Going from the line that contains "Recent (348, 384)" down to the last line in the listing below, reproduce every line exactly and include no others.
(SUPPLIED RECORDS)
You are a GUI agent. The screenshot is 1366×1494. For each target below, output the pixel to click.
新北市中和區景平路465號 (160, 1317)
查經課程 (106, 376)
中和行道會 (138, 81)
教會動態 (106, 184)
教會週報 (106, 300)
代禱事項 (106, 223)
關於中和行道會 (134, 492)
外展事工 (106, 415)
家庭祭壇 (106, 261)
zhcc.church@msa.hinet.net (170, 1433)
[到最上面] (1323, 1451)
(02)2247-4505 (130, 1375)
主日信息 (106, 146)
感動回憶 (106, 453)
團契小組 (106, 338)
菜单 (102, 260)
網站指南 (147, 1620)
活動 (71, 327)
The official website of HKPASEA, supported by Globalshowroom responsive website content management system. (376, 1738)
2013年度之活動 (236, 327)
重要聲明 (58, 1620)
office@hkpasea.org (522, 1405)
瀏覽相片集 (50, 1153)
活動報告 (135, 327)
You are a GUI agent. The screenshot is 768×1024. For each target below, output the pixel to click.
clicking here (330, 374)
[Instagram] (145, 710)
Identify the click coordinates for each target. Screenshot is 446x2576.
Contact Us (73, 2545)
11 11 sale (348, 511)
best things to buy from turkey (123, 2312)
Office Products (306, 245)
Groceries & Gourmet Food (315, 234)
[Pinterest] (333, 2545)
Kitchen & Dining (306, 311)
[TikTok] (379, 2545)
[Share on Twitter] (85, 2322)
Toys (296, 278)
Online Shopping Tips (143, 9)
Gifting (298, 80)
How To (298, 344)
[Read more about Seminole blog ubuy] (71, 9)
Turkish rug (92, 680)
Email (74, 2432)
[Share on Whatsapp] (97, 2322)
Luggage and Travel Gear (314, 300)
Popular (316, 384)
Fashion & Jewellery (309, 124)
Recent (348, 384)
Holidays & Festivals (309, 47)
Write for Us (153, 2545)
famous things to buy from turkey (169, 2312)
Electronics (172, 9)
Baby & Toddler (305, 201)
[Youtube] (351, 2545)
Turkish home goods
(End SUPPLIED RECORDS)
TASK RESULT:
Recent (348, 384)
Holidays & Festivals (309, 47)
Write for Us (153, 2545)
famous things to buy from turkey (169, 2312)
Electronics (172, 9)
Baby & Toddler (305, 201)
[Youtube] (351, 2545)
Turkish home goods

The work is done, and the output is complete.